Short task 1 — According to the newsletter, what date does the new revenue recognition standard take effect for entities that are not public business entities and have calendar year-ends?
Short task 2 — Repeat the newsletter word for word, from "1. Identify the" up to and including "to the performance obligations in the contract.".
Short task 3 — Continue the newsletter, picking up right after its final sentence.

─── Source ───

FINANCIAL INSTITUTION UPDATE
Newsletter by Hawkins Ash CPAs
In this edition
July 26, 2018

Revenue Recognition Standard for Financial Institutions

Tax Reform Pod Cast

Current Expected Credit Losses (CECL) – The Migration Analysis Method

Excise Tax on Executive Compensation

Revenue Recognition Standard for Financial Institutions
In May 2014, the Financial Accounting Standards Board (FASB) issued Accounting Standards Update (ASU) 2014-09 – Revenue from Contracts with Customers (Topic 606) which attempts to clarify the principles for recognizing revenue. Although the ASU was issued in 2014, the FASB provided a long implementation period. For entities that are not considered public business entities (PBEs), the standard becomes effective for annual reporting periods beginning after December 15, 2018, which means January 1, 2019 for calendar year-ends.

What Changed?
The recognition of revenue under current accounting standards requires the consideration of two factors; being realized or realizable and being earned. FASB believes ASU 2014-09 will significantly enhance the comparability of revenue recognition practices while also providing a framework to ensure the guidance remains relevant. Specifically, the core principle of ASU 2014-09 is “that an entity should recognize revenue to depict the transfer of promised goods or services to customers in an amount that reflects the consideration to which the entity expects to be entitled in exchange for those goods or services.” To achieve the core principle, ASU 2014-09 provides a list of steps to be taken:

  1. Identify the contract(s) with a customer.
  2. Identify the performance obligations in the contract.
  3. Determine the transaction price.
  4. Allocate the transaction price to the performance obligations in the contract.
  5. Recognize revenue when (or as) the entity satisfies a performance obligation.

Each entity will apply this five-step approach to determine when revenue and gains included within the scope of the standard should be recognized.

How This Affects Financial Institutions 
At first glance, the new standard will have minimal effect on financial institutions. The reason is that many of a financial institution’s sources of revenue are not included within the scope of ASU 2014-09:
  • Interest income (loans, lease financing, securities)
  • Loan servicing fees
  • Credit card fees (such as balance transfer fees, cash advance fees, and annual fees)
  • Mortgage servicing income
  • Loan origination/commitment fees
  • Loan late/prepayment fees

Some of the more common sources of revenue that DO fall within the scope of ASU 2014-09 include: 
  • Service charges on deposit accounts
  • Gains/losses on the sale of other real estate owned (OREO)
  • Interchange fees
  • Insurance premiums related to loans (such as gap insurance)
  • Asset management fees
  • Safe deposit box fees
  • Trust income
  • Credit card loyalty program income

Although the new standard may apply to these sources of income, the effect of the new standard may ultimately look the same as current accounting practices. For example, under current practice, revenue from the sale of an OREO is typically recognized at closing. The accounting will likely not change under the new standard, except for instances in which the sale is a seller financed sale. In those instances, additional consideration will need to be given to whether or not it is probable the financial institution will collect substantially all of the consideration it is entitled to.

─── Entries supplied ───

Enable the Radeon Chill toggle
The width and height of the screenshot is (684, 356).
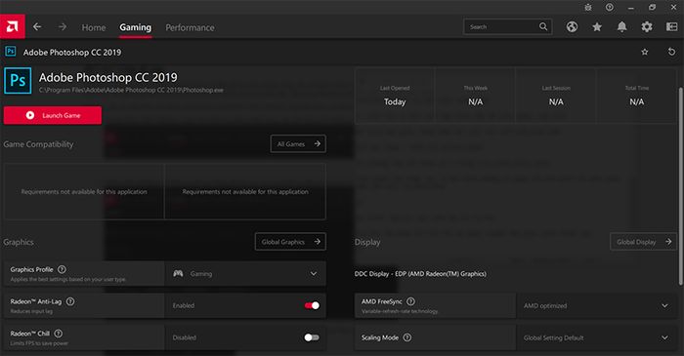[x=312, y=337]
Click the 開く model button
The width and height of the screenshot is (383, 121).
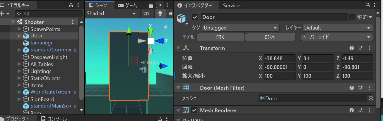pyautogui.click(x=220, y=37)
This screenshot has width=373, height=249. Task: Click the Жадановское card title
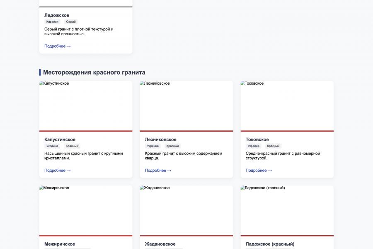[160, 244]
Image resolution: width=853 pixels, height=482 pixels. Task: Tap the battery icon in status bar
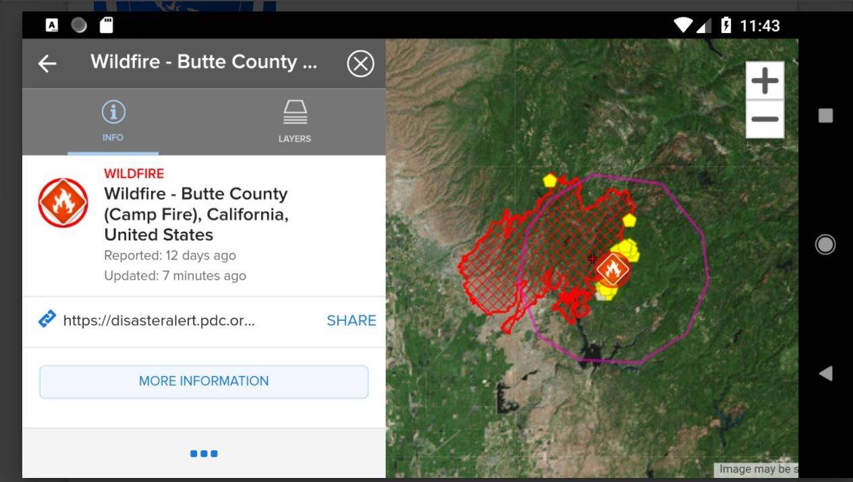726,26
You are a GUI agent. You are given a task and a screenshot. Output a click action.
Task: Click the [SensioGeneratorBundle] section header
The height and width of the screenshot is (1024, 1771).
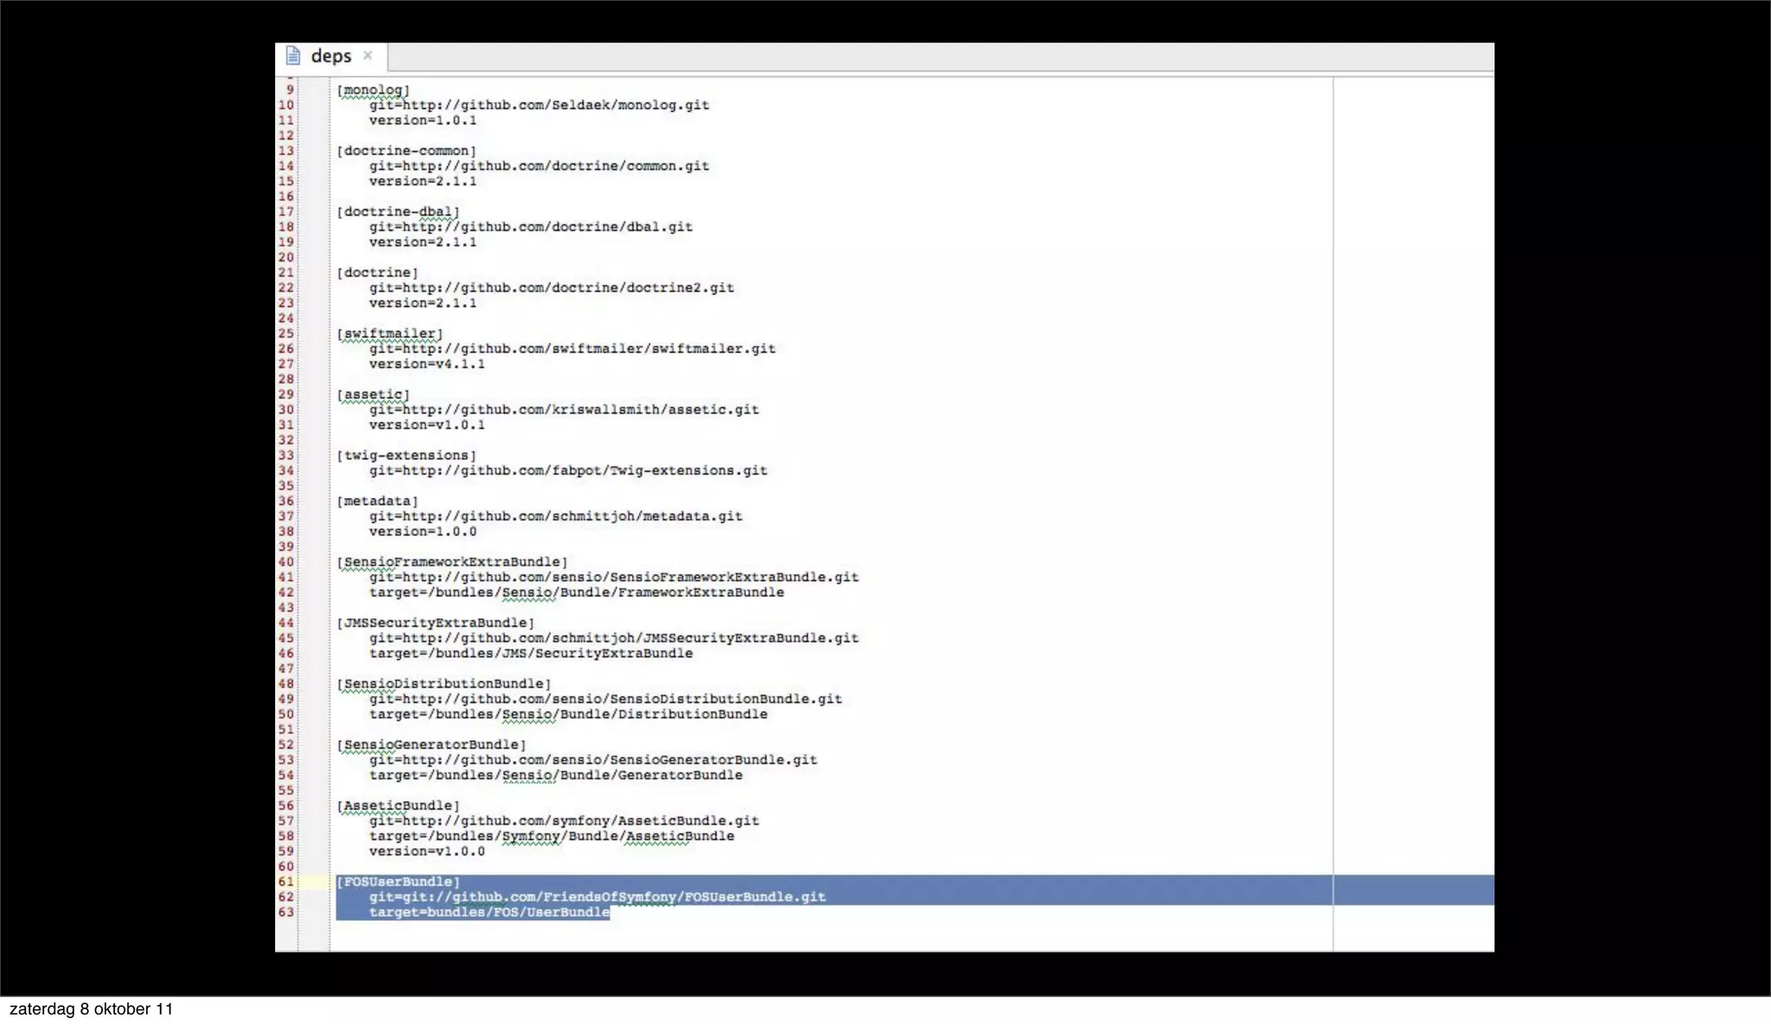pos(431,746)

───
─── Entries supplied ───

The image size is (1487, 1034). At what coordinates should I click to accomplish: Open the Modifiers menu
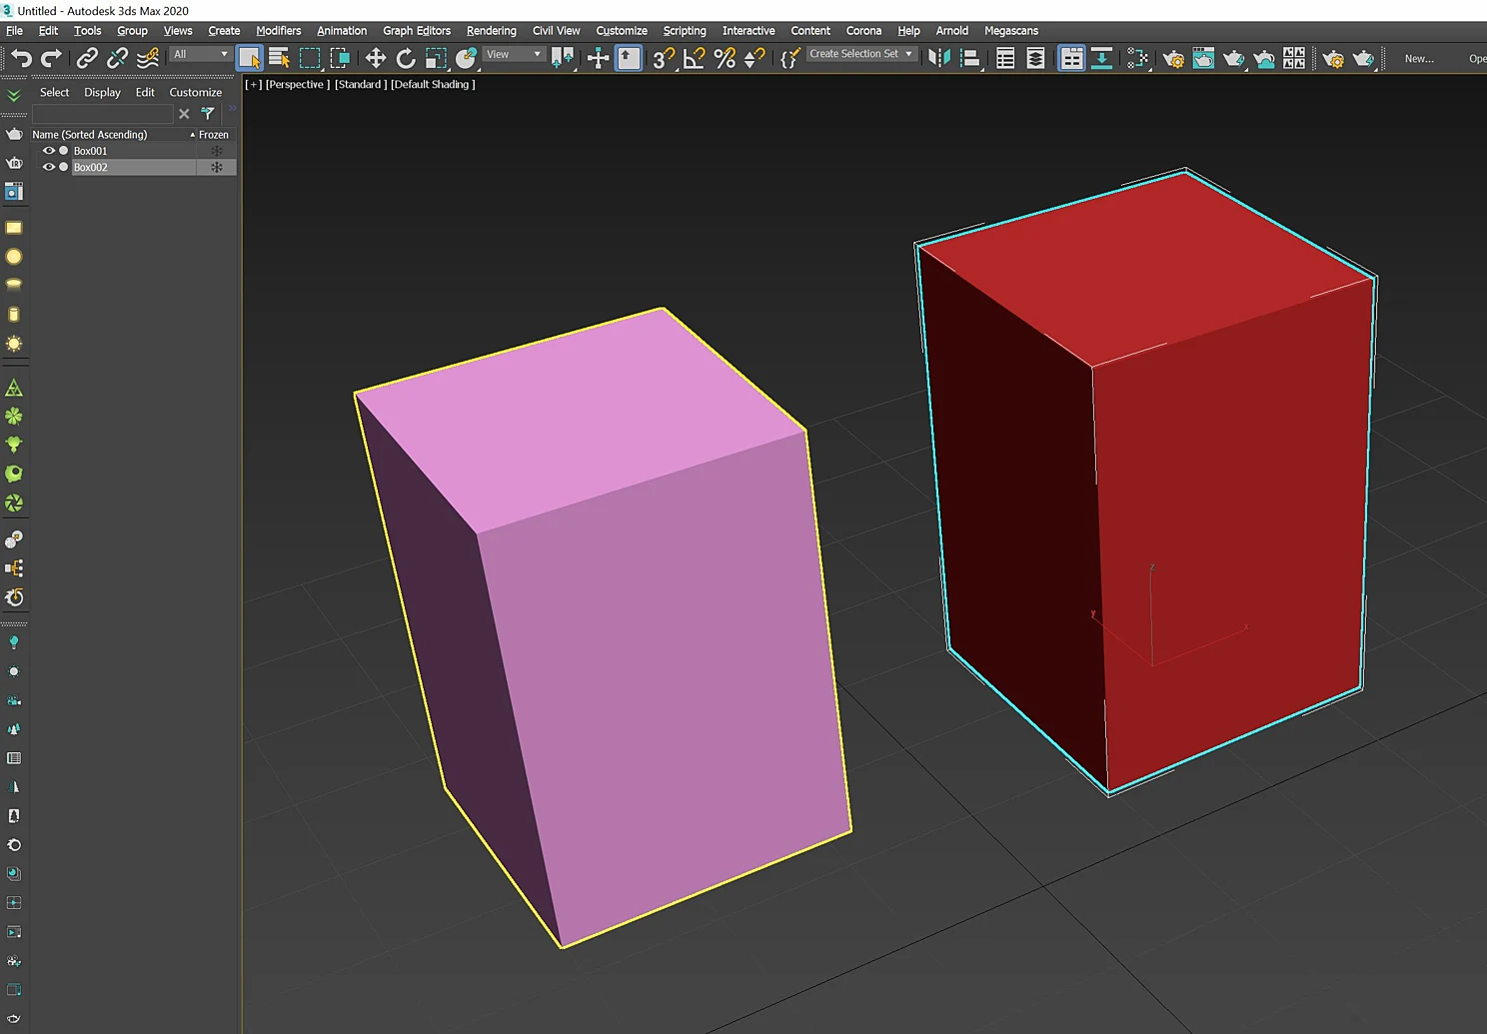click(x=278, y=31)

───

Task response 1 — January 1, 2019

Task response 2 —
1. Identify the contract(s) with a customer.
  2. Identify the performance obligations in the contract.
  3. Determine the transaction price.
  4. Allocate the transaction price to the performance obligations in the contract.

Task response 3 —
Big Picture
Financial institutions will need to apply the five-step process to all of their noninterest income to ensure proper revenue recognition under the new standard.

If you have any questions regarding the revenue recognition standard (ASC 606), please contact us.
Contact: Jeff Danen, CPA, CVA
Direct: 920.337.4546
Email: jdanen@hawkinsashcpas.com
Tax Reform Pod Cast

In these lively interviews, Jeff Dvorachek, CPA, provides guidance on the new tax laws to help businesses and individuals understand how their individual tax situation will be affected.
Current Expected Credit Losses (CECL) – The Migration Analysis Method
As discussed in the May 2018 newsletter, the calculation of the allowance for loan losses will be changing in the upcoming years, and there are a variety of methods which can be used to calculate the current expected credit loss, or CECL. The May issue discussed the Vintage Analysis method; this issue provides an explanation and example using the Migration Analysis method.

Migration Analysis

The Migration Analysis method predicts credit losses by segmentation (credit quality factor, risk rating) of a portfolio without consideration of new loans. Using this method may provide management a better understanding of how loans have performed in each segment over time and calculate a more accurate loss rate compared to the Vintage method. To properly implement this method, the Credit Union will need to segment loans beyond its traditional pools and further segregate these pools according to risk classification. The Migration Analysis method evaluates the losses of the portfolio over a selected timeframe. Qualitative/environmental factors will still need to be considered when making this calculation.

This method will require proper historical data collection especially related to credit quality and loss experience on a detailed segment level. Furthermore, if a loan pool is not very large, anomalies within the pool may distort the average historical loss rate calculated for the pool. The benefits of using a Migration Analysis is that it highlights changes in portfolio composition and quality.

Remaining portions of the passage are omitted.